Phoebe also exhibits more kindness than any other characters in The Catcher in the Rye. For example, she gives Holden all of her savings for Christmas to make sure he can afford to get around New York City. Her kindness causes Holden to cry, which shows how Phoebe provides Holden with much-needed comfort and genuine emotion. Furthermore, both Phoebe and Holden show that they care for each other. Holden focuses much of his efforts to go and see Phoebe, and when Holden tells Phoebe he’s leaving for the west, Phoebe packs a bag and insists he take her with him. Additionally, almost all of Holden’s happy moments in revolve around Phoebe.

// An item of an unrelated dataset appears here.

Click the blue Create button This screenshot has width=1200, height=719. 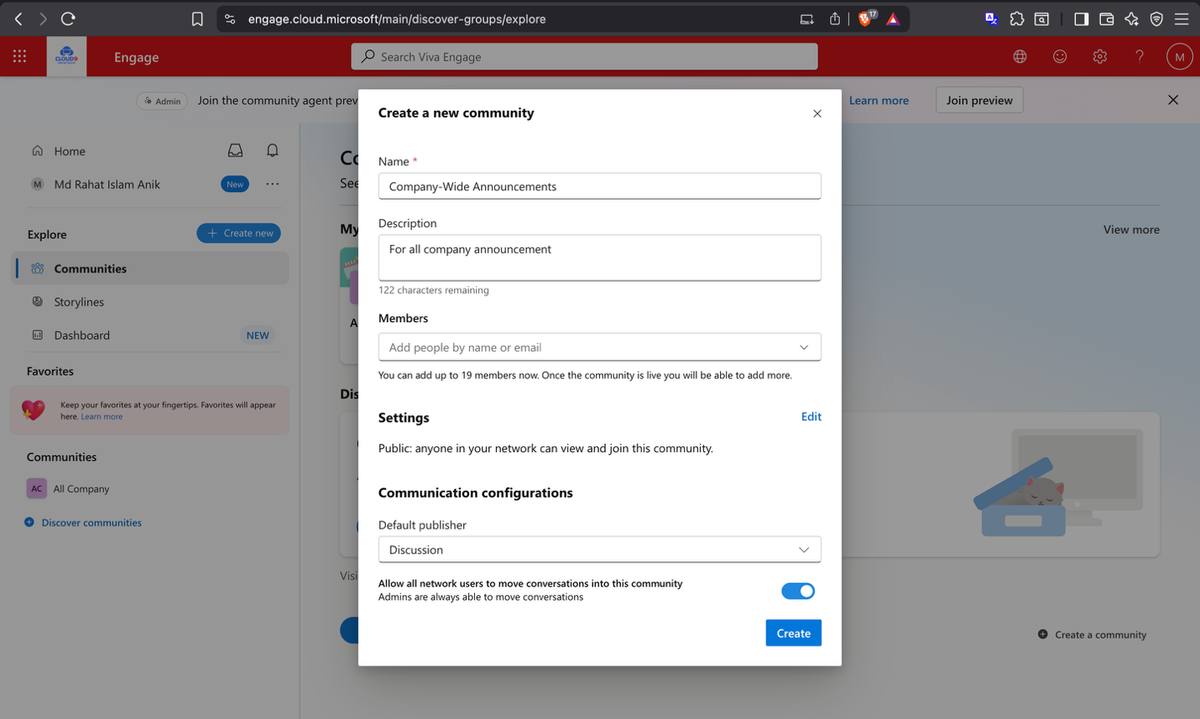(794, 633)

Phoebe brings logic and realism to her conversations with Holden. Unlike the adults in the novel, her questions are clear and unclouded, exempt of the “phoniness” that Holden despises. Phoebe makes him see his actions and words more clearly by pointing out that Allie is dead. She asks him what he wants to be in the future, a question that Holden seems to avoid throughout the novel due to his aimless nature. Phoebe manages to draw out Holden’s wish to be a “catcher in the rye” who keeps the children playing in the rye fields safe. Phoebe’s interactions with Holden show his desire for a world where adulthood never arrives and children can play happily. Although Phoebe is only a young girl, her part in the novel is that of a guide or mentor to Holden. She leads him toward a final understanding of himself.